**Material to process**

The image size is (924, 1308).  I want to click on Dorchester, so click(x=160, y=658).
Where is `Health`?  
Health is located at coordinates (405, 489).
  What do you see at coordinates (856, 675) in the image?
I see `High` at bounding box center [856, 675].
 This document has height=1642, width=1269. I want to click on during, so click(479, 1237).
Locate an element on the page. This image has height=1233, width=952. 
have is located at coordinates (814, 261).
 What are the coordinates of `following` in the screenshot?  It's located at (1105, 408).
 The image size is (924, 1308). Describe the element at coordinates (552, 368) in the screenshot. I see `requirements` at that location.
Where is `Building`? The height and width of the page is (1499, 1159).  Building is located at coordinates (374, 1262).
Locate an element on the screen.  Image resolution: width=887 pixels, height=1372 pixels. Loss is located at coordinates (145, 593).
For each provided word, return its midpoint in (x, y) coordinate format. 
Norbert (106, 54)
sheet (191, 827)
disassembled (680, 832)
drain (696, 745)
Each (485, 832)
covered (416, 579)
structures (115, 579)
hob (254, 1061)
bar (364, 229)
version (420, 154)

**Written exercise**
Copy out, word for word, the lines from the one containing "sheet (191, 827)" to the last line of the records.

**Finished task**
sheet (191, 827)
disassembled (680, 832)
drain (696, 745)
Each (485, 832)
covered (416, 579)
structures (115, 579)
hob (254, 1061)
bar (364, 229)
version (420, 154)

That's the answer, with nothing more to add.